> [What this task involves]:
In the records below, find the line that contains "Accept (153, 2501)" and the line that contains "Supporto Specialistico (1281, 781)"; write out exactly those two lines and everything between them, without the pictures.

= Beginning of Section =

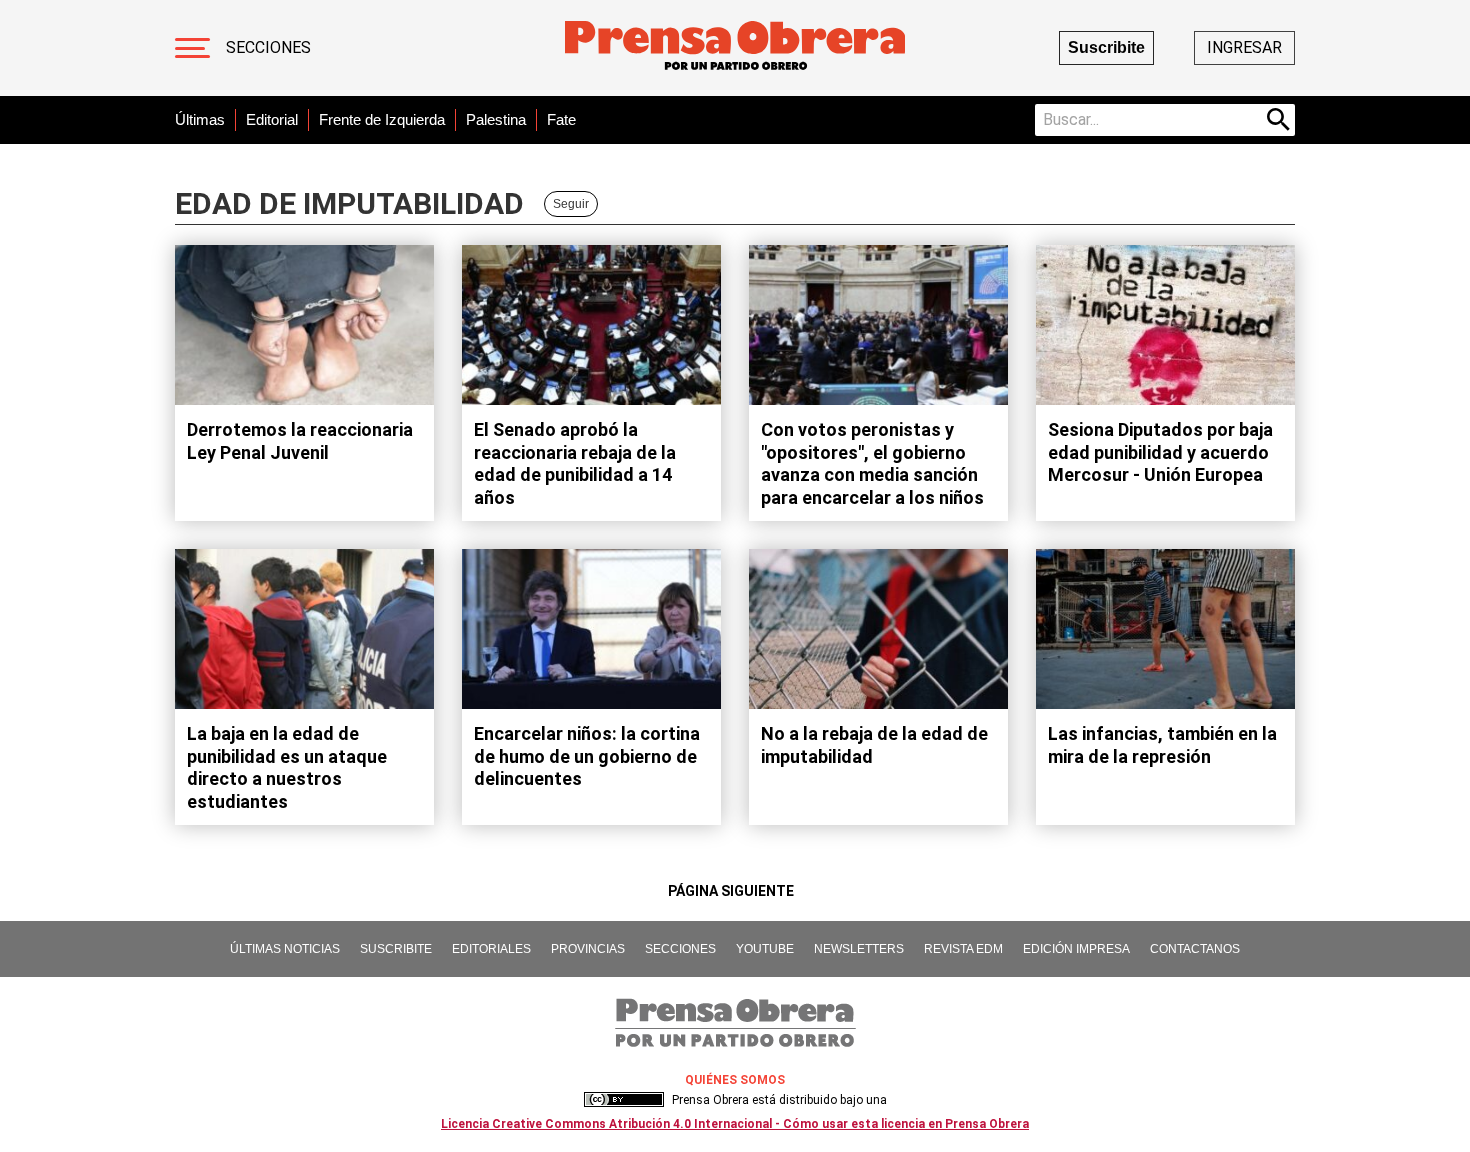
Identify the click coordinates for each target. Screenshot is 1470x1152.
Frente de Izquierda (382, 119)
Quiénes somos (735, 1080)
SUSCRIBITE (396, 949)
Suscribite (1106, 47)
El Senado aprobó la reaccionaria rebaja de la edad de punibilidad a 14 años (575, 463)
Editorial (272, 119)
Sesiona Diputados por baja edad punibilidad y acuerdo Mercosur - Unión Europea (1160, 452)
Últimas (200, 119)
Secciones (268, 47)
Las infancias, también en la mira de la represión (1162, 745)
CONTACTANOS (1195, 949)
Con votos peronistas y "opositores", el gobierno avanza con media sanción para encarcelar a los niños (872, 463)
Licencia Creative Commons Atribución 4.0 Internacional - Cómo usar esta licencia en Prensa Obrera (735, 1124)
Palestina (496, 119)
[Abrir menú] (192, 48)
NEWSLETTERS (859, 949)
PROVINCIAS (588, 949)
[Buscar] (1279, 120)
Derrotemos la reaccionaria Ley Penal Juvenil (300, 441)
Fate (561, 119)
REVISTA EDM (963, 949)
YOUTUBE (765, 949)
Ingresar (1244, 47)
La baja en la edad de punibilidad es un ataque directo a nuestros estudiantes (287, 767)
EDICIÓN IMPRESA (1076, 949)
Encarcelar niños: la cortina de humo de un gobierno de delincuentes (587, 756)
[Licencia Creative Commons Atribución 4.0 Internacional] (624, 1100)
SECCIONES (680, 949)
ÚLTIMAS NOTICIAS (285, 949)
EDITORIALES (491, 949)
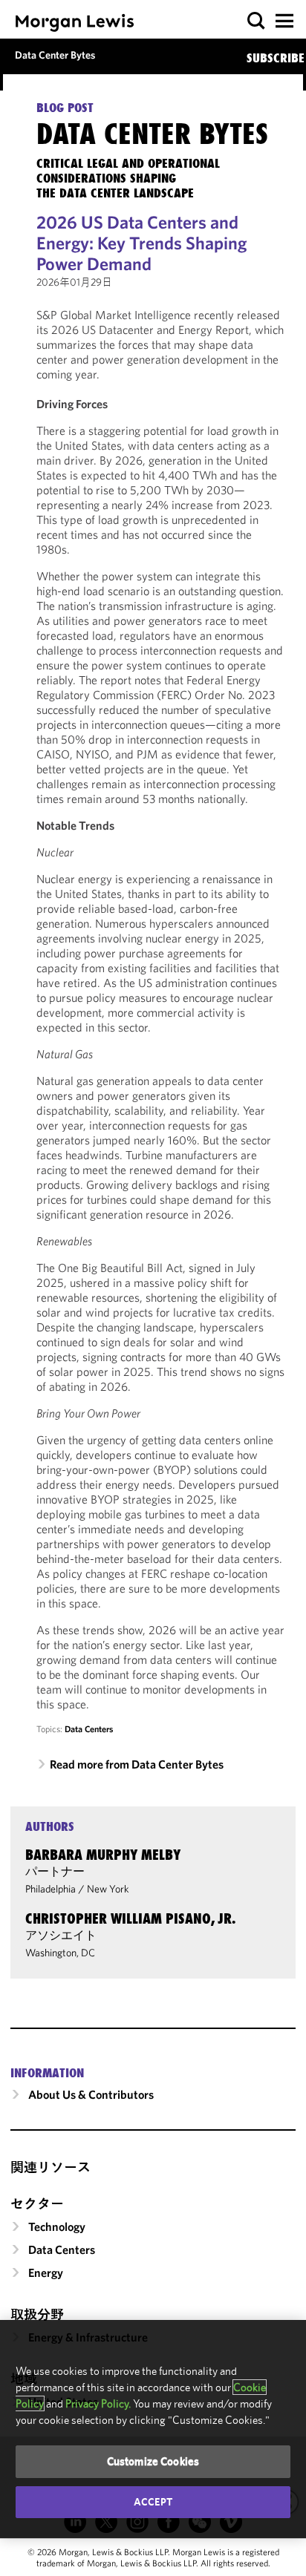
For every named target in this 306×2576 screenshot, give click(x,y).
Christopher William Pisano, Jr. (130, 1918)
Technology (56, 2226)
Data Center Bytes (55, 55)
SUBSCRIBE (276, 57)
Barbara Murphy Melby (102, 1854)
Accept (153, 2501)
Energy (45, 2272)
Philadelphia (50, 1888)
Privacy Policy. (98, 2403)
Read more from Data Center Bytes (137, 1764)
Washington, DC (60, 1952)
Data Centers (89, 1728)
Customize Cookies (153, 2461)
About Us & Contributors (91, 2094)
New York (108, 1888)
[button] (256, 21)
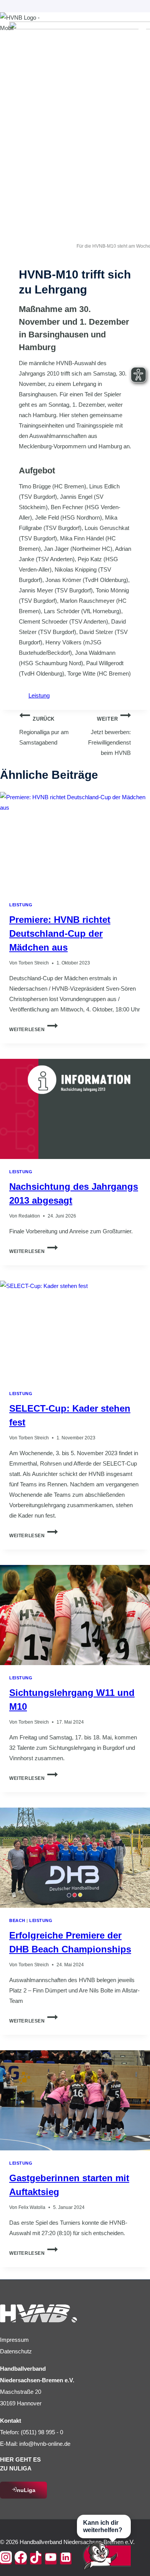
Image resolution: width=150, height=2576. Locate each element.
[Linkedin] (66, 2558)
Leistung (39, 695)
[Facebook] (21, 2558)
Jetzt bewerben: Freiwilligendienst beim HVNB (109, 736)
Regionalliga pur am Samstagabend (44, 731)
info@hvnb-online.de (44, 2443)
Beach (17, 1920)
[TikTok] (36, 2558)
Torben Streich (33, 963)
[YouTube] (51, 2558)
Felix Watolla (31, 2207)
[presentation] (75, 842)
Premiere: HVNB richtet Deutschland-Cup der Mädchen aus (59, 933)
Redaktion (29, 1216)
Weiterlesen (33, 1029)
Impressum (14, 2339)
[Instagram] (6, 2558)
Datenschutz (16, 2351)
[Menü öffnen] (142, 32)
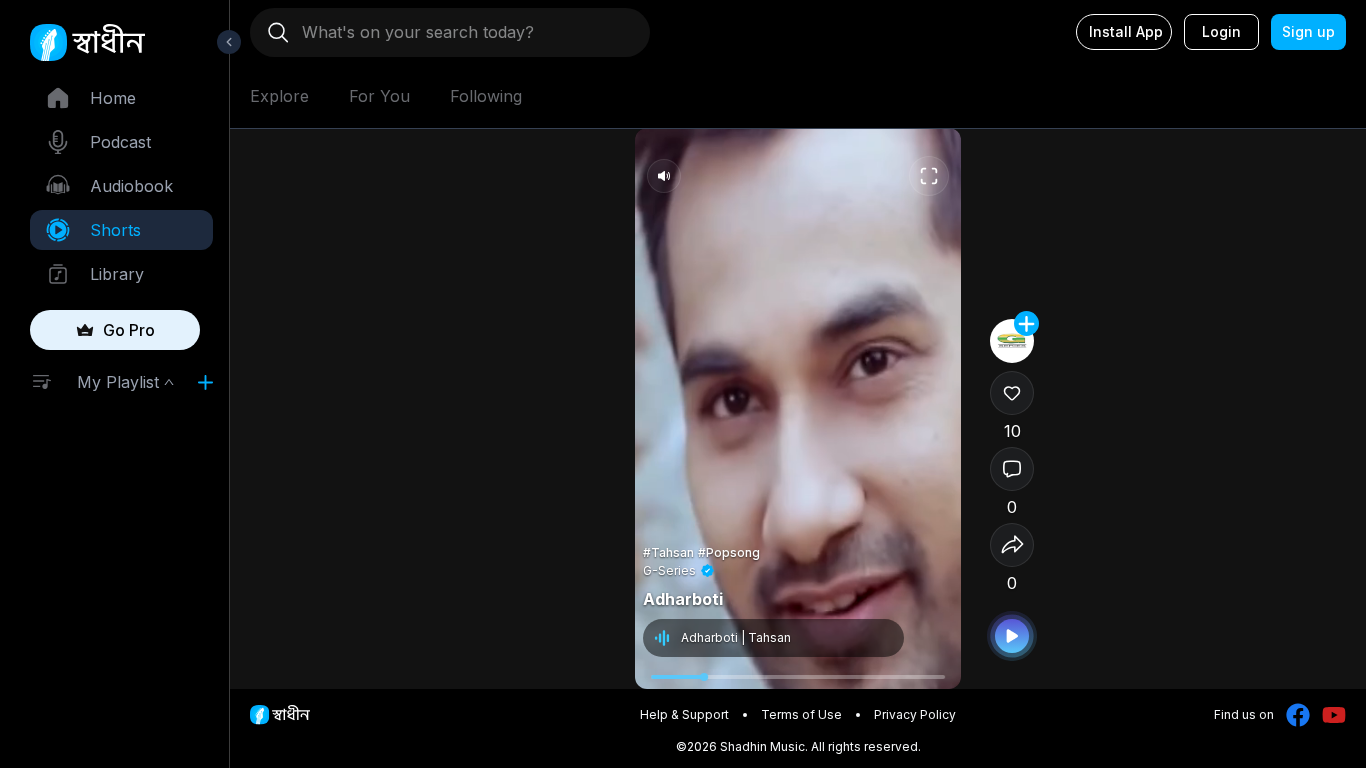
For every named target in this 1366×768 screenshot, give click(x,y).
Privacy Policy (915, 714)
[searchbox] (458, 32)
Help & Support (684, 714)
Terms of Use (801, 714)
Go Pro (129, 330)
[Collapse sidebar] (229, 42)
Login (1221, 31)
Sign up (1308, 31)
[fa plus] (1026, 323)
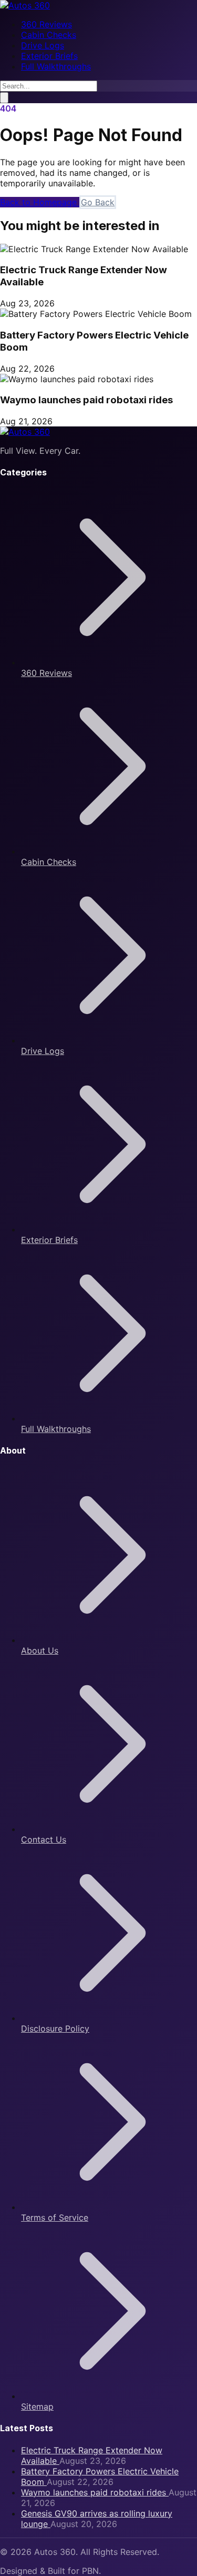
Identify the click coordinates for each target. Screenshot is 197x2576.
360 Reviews (46, 24)
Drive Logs (42, 45)
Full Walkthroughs (56, 66)
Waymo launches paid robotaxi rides (86, 400)
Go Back (98, 202)
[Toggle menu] (4, 97)
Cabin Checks (48, 34)
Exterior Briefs (49, 56)
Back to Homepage (39, 202)
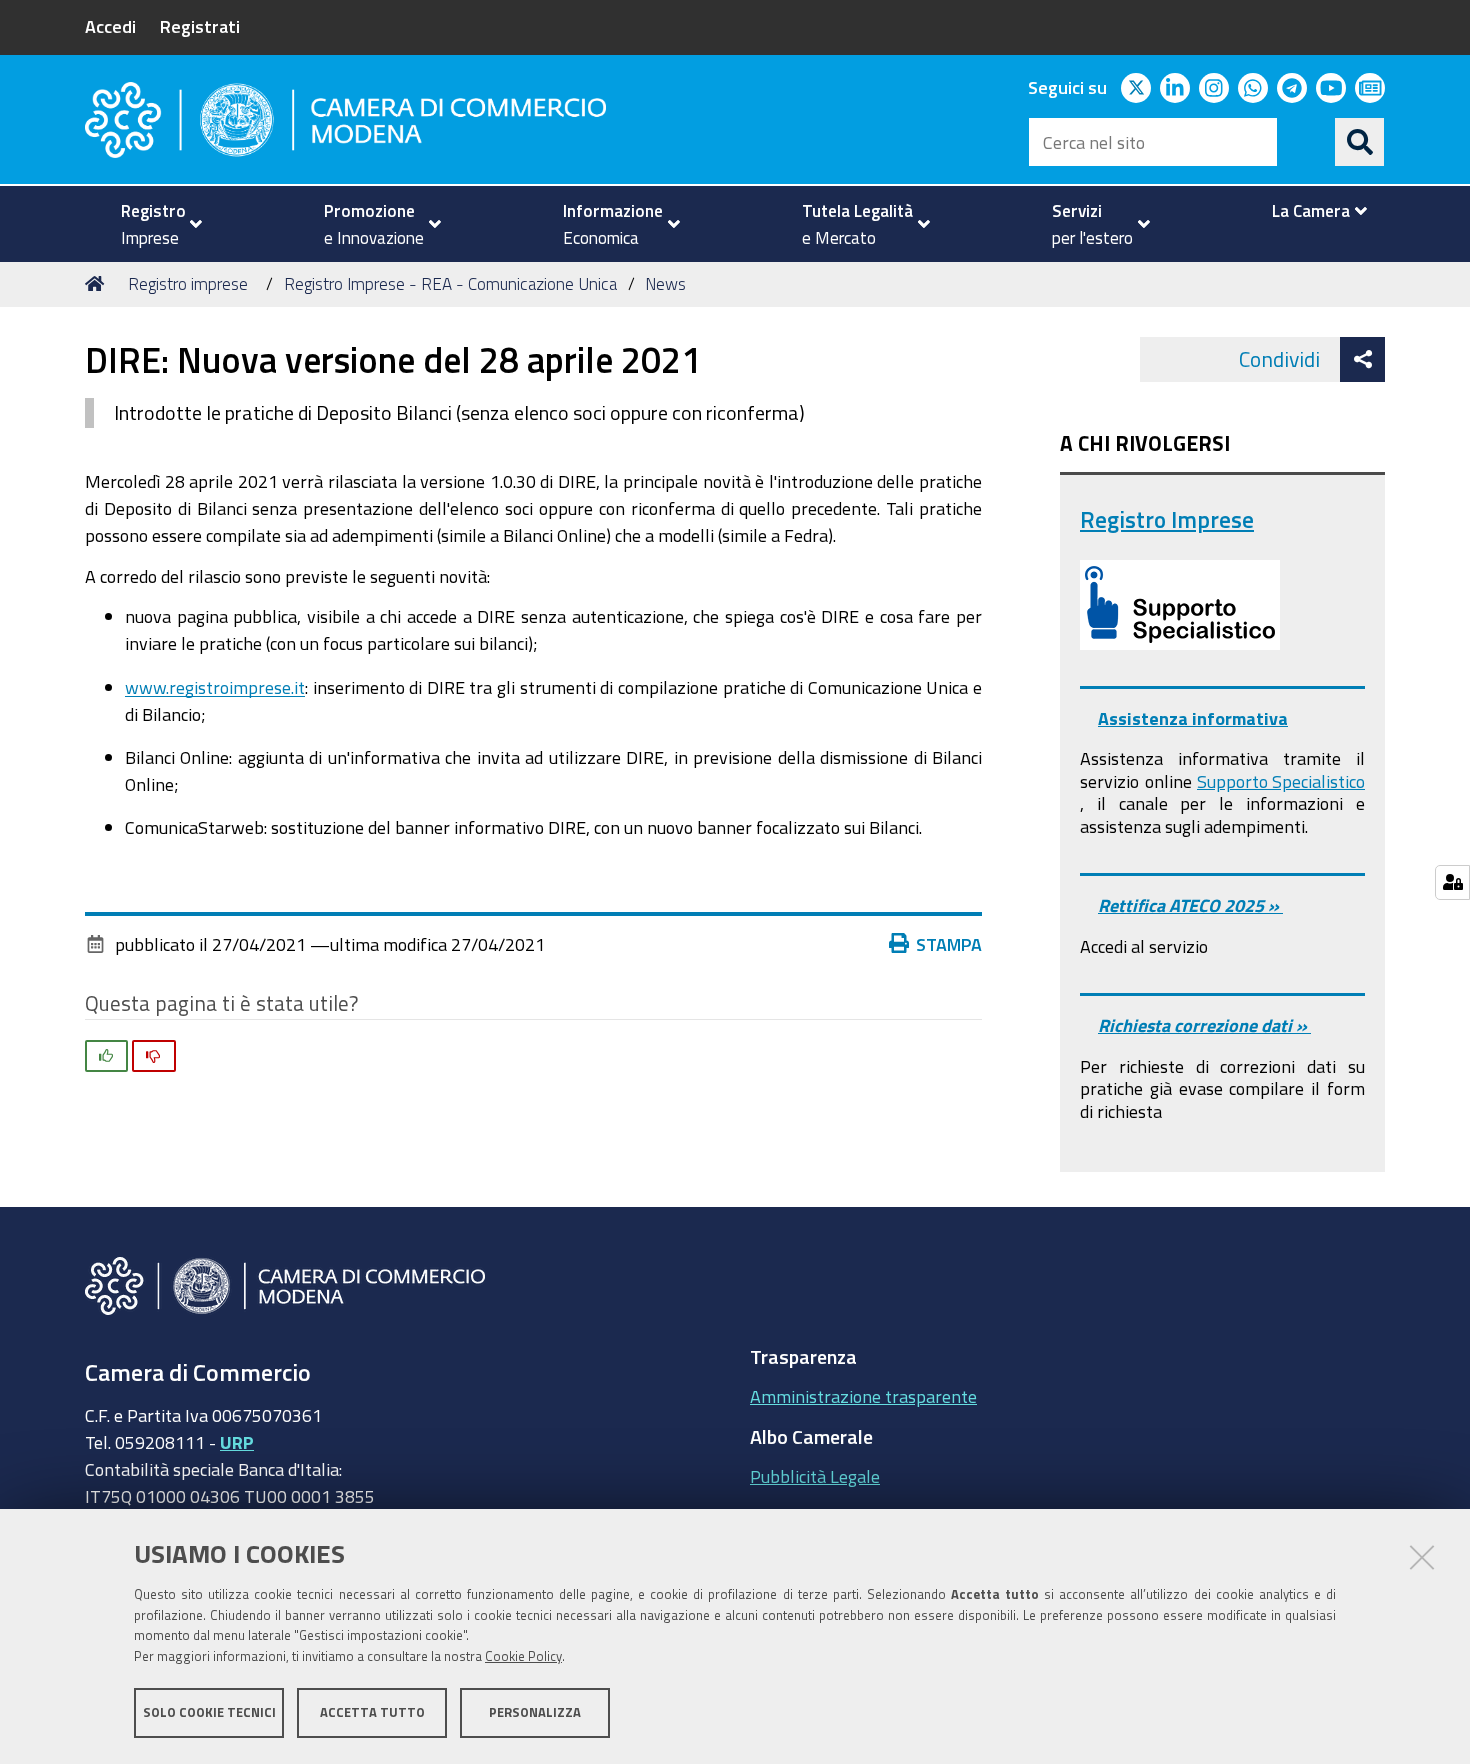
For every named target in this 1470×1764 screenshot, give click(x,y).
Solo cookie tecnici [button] (209, 1711)
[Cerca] (1360, 142)
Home (98, 284)
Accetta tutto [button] (372, 1711)
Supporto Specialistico (1281, 781)
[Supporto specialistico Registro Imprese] (1180, 605)
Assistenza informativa (1193, 718)
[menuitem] (153, 224)
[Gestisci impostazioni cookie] (1452, 882)
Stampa (949, 944)
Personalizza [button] (535, 1711)
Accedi (110, 26)
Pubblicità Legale (815, 1476)
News (665, 283)
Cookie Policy (523, 1656)
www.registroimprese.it (215, 687)
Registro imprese (188, 283)
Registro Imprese (1167, 519)
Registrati (200, 26)
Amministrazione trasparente (863, 1396)
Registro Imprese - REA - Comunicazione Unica (450, 283)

= End of Section =

> [Solution for this exercise]:
Accept (153, 2501)
Energy (45, 2272)
Philadelphia (50, 1888)
Privacy Policy. (98, 2403)
Read more from Data Center Bytes (137, 1764)
Washington, DC (60, 1952)
Data Centers (89, 1728)
Customize Cookies (153, 2461)
About Us & Contributors (91, 2094)
New York (108, 1888)
[button] (256, 21)
Image resolution: width=150, height=2576. Locate each element.
[Linkedin] (66, 2558)
Leistung (39, 695)
[Facebook] (21, 2558)
Jetzt bewerben: Freiwilligendienst beim HVNB (109, 736)
Regionalliga pur am Samstagabend (44, 731)
info@hvnb-online.de (44, 2443)
Beach (17, 1920)
[TikTok] (36, 2558)
Torben Streich (33, 963)
[YouTube] (51, 2558)
Felix Watolla (31, 2207)
[presentation] (75, 842)
Premiere: HVNB richtet Deutschland-Cup der Mädchen aus (59, 933)
Redaktion (29, 1216)
Weiterlesen (33, 1029)
Impressum (14, 2339)
[Instagram] (6, 2558)
Datenschutz (16, 2351)
[Menü öffnen] (142, 32)
For every named target in this 1366×768 screenshot, give click(x,y).
Privacy Policy (915, 714)
[searchbox] (458, 32)
Help & Support (684, 714)
Terms of Use (801, 714)
Go Pro (129, 330)
[Collapse sidebar] (229, 42)
Login (1221, 31)
Sign up (1308, 31)
[fa plus] (1026, 323)
Identify the click coordinates for each target. Screenshot is 197x2576.
360 Reviews (46, 24)
Drive Logs (42, 45)
Full Walkthroughs (56, 66)
Waymo launches paid robotaxi rides (86, 400)
Go Back (98, 202)
[Toggle menu] (4, 97)
Cabin Checks (48, 34)
Exterior Briefs (49, 56)
Back to Homepage (39, 202)
For every named target in this 1470×1764 screenshot, give click(x,y).
Solo cookie tecnici [button] (209, 1711)
[Cerca] (1360, 142)
Home (98, 284)
Accetta tutto [button] (372, 1711)
Supporto Specialistico (1281, 781)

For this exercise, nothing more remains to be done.